Teologia é a área do pensamento humano relacionado com deus, que lhe afirma a existência, que pretende provar, e da qual deduz a política, a moral, a cosmogonia, a religião, as explicações da origem dos fenômenos etc. São questões teológicas, por excelência, a indagação das causas primeiras e das causas finais. As causas primeiras consistem em averigüar-se a origem do mundo, pela indagação: quem fez o mundo? As causas finais consistem em averigüar-se a finalidade do mundo: por que se fez o mundo? As causas também indagam porque os fenômenos acontecem: por que a maçã que se desprende da macieira, cai para baixo ao invés de tomar outro rumo ?
A teologia responde a tais questões com base em deus: ele criou o mundo, para a sua glória, ou para o seu divertimento, ou por desfastio etc. A maçã desloca-se para baixo, porque a este movimento corresponde a vontade divina, porque deus quer.
Ateus, nesta acepção, são os pensadores que formulam as mesmas indagações relativas às causas primárias, finais e dos fenômenos, rejeitando, porém, a solução teológica (a idéia de deus).
Eles caracterizam-se por uma nota negativa, a ausência de divindade nas suas especulações, e por uma positiva, a de especularem sobre as questões teológicas.
Neste sentido, nenhum positivista é ateu pois o Positivismo não se ocupa da investigação das causas primárias, finais e dos fenômenos. Ele ocupa-se de averigüar como os fenômenos se produzem, e não o porque desta produção; ele empenha-se em descobrir as leis naturais que constituem a ciência e que, permitindo a previsão dos fenômenos, é útil ao homem, sob a forma de tecnologia; ao passo que o ateu, neste sentido, especula sobre questões a cujo respeito pode-se pensar, porém jamais conhecer, ou seja, pode-se alcançar conclusões derivadas do puro pensamento embora inverificáveis pela experiência, ou seja, conclusões metafísicas.
Augusto Comte censurou o ateísmo da terceira acepção e para evitar a confusão entre ela e os positivistas, em que se chamasse os positivistas de ateus (na terceira acepção, que não lhes cabe), adotou o termo emancipados, como sinônimo de ateus nas primeira e segunda acepções (que lhes cabem). Emancipado é quem libertou-se da tutela mental da teologia, é aquele que rejeita a concepção de deus e tudo quanto se lhe relacione. Todo positivista é emancipado; todo aquele que rejeita deus também o é.
No primeiro significado, há incredulidade pura e simples; no segundo, há incredulidade por ausência de verificação da divindade, pela negação dos argumentos que lhe afirmam a existência ou pela afirmação dos que a negam; no terceiro, há a especulação em torno dos temas teológicos, sem a solução da teologia (é a metafísica).

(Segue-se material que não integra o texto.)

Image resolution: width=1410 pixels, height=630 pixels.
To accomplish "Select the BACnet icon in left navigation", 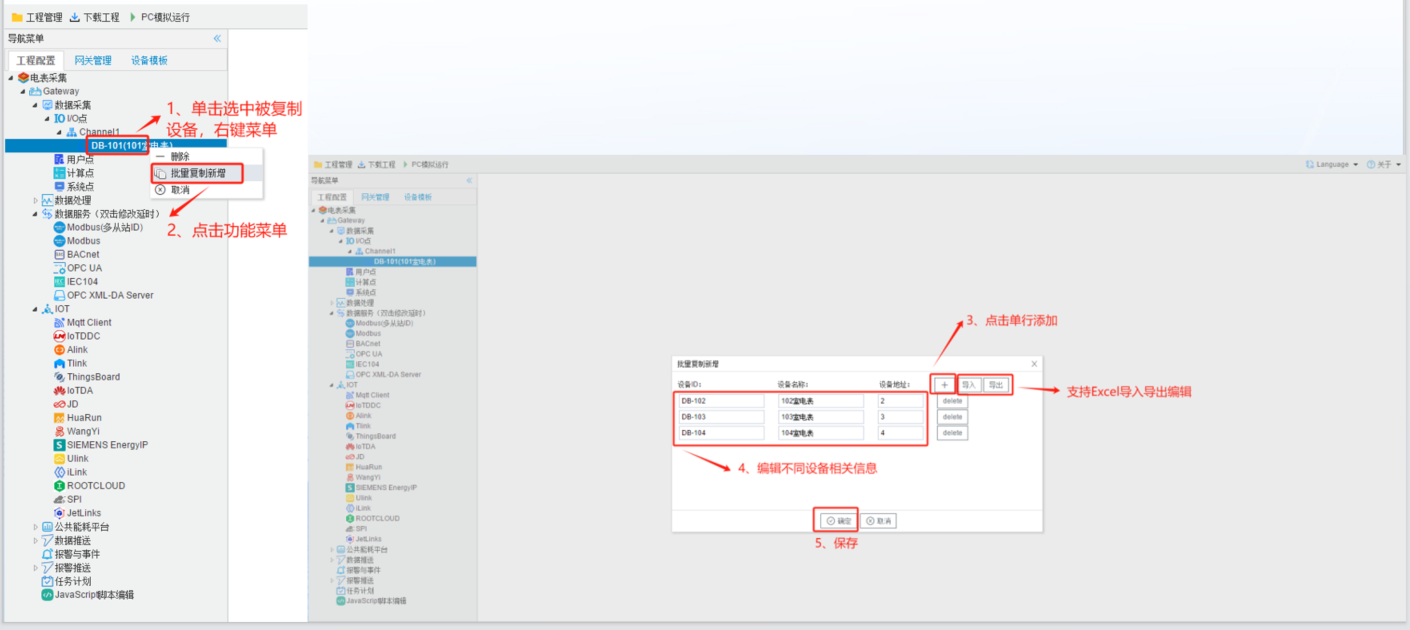I will [59, 255].
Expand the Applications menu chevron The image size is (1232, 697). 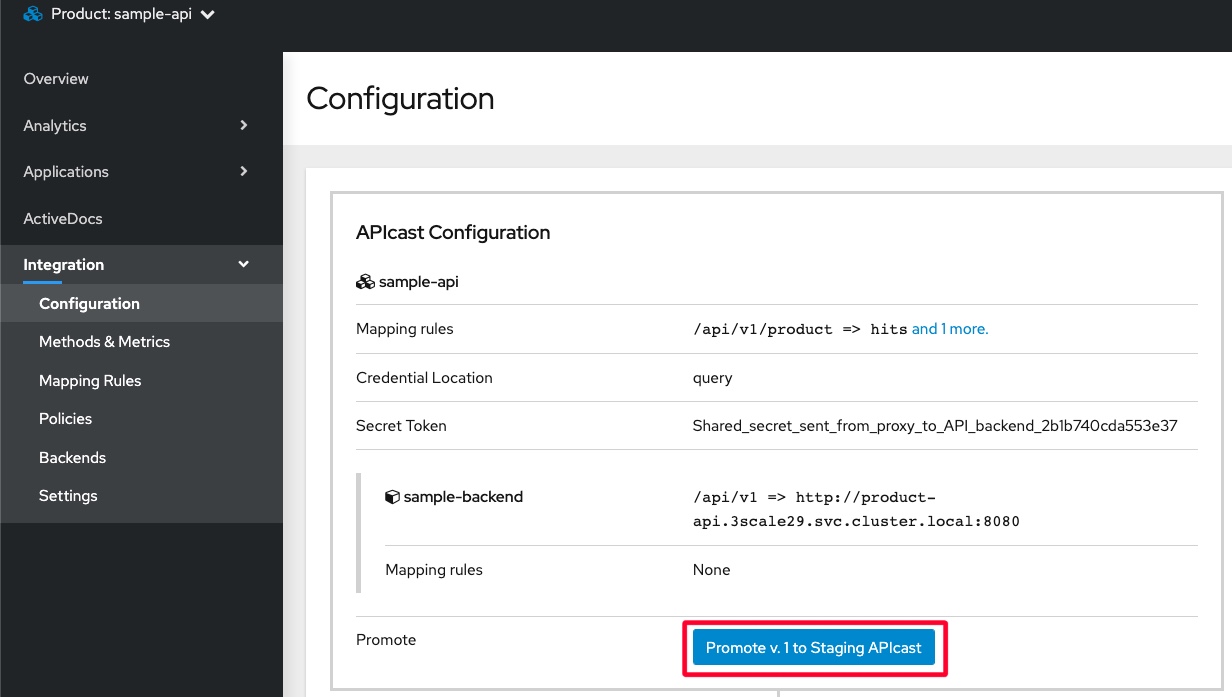(x=244, y=172)
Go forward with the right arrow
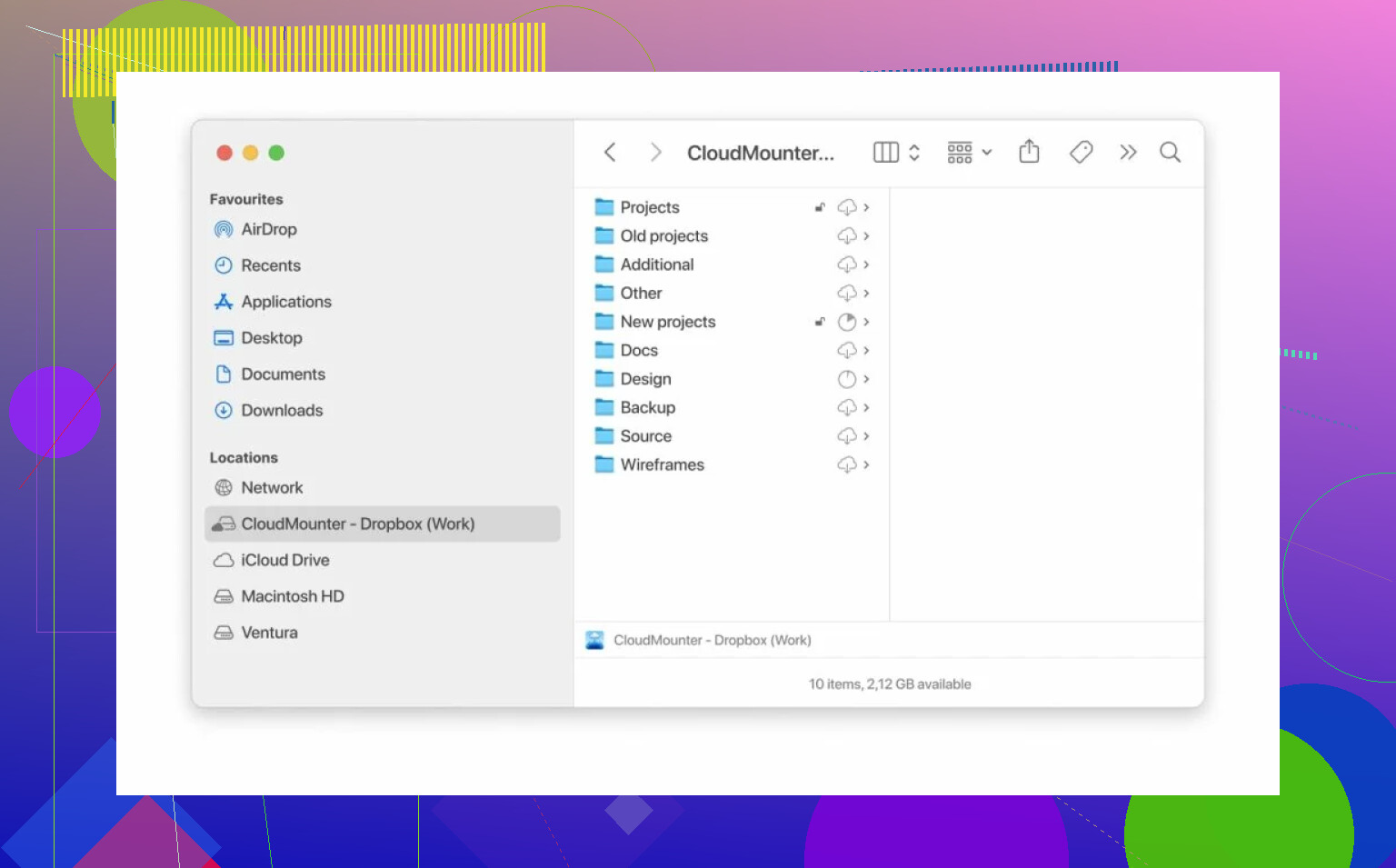Screen dimensions: 1396x868 [655, 153]
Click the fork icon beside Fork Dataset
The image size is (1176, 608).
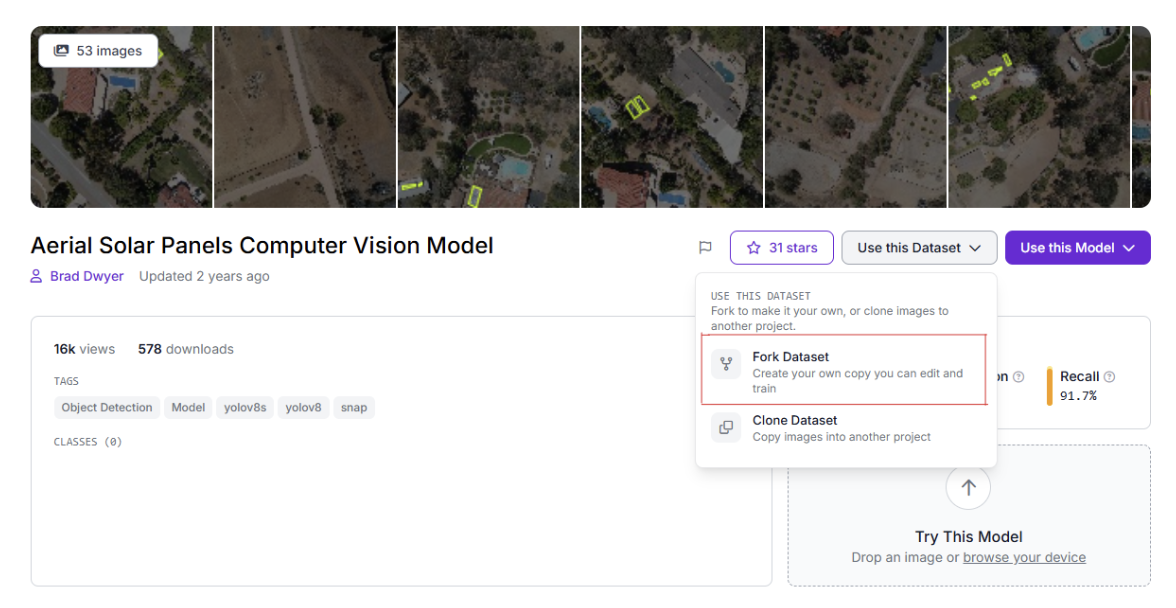(726, 365)
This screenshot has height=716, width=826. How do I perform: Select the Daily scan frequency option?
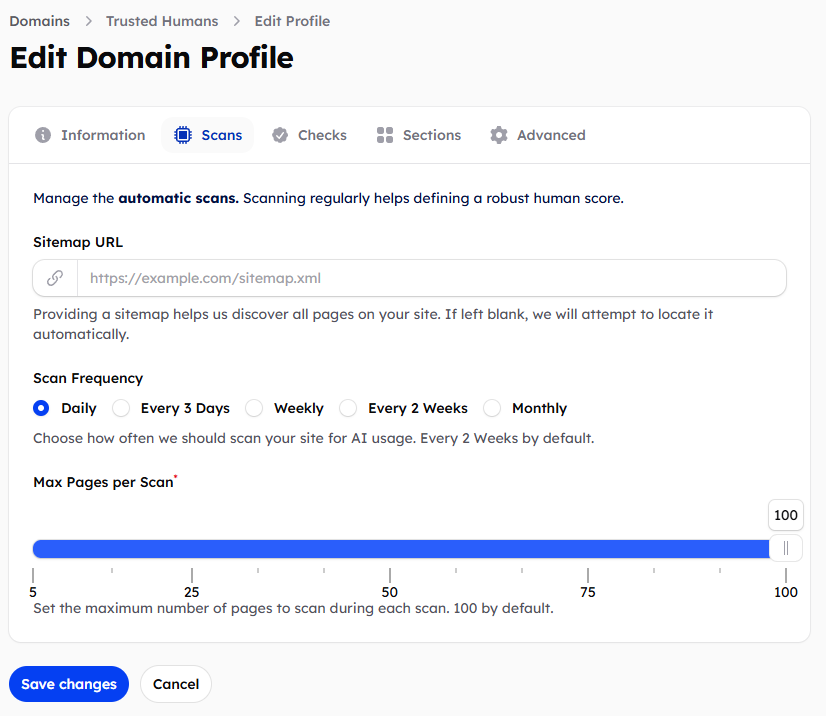tap(41, 408)

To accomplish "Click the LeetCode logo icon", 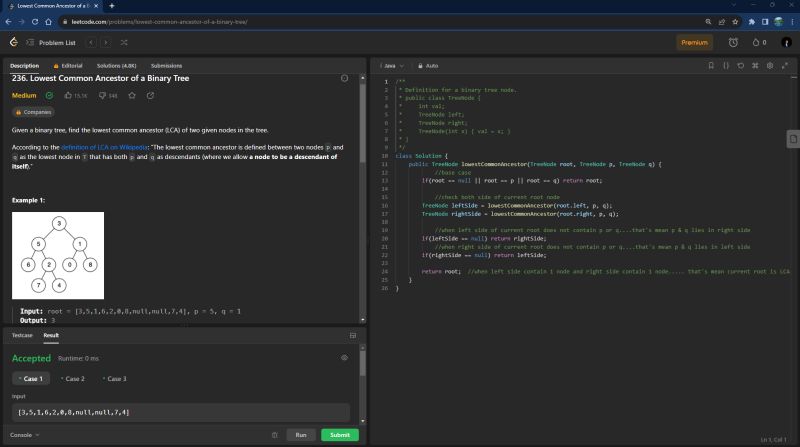I will [x=13, y=42].
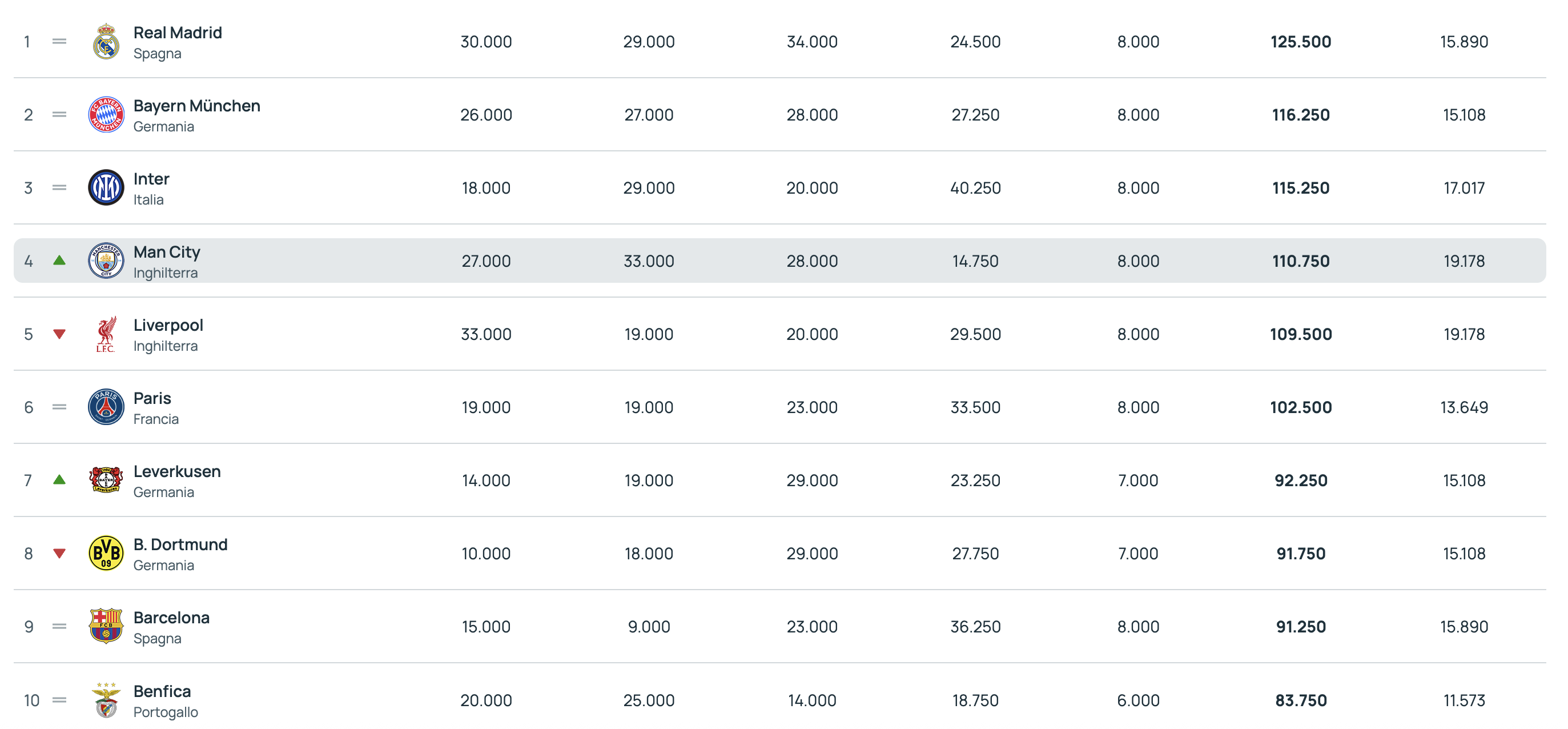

Em nenhum dos três casos comparece a idéia de deus e os seus desdobramentos.
Os positivistas são ateus, sempre, no primeiro caso; são-no em o segundo, sob a forma de agnosticismo ou de ateísmo militante, dependendo das convicções de cada qual; jamais o são no terceiro.
18.VIII.2003
Arthur Virmond de Lacerda Neto é positivista ortodoxo.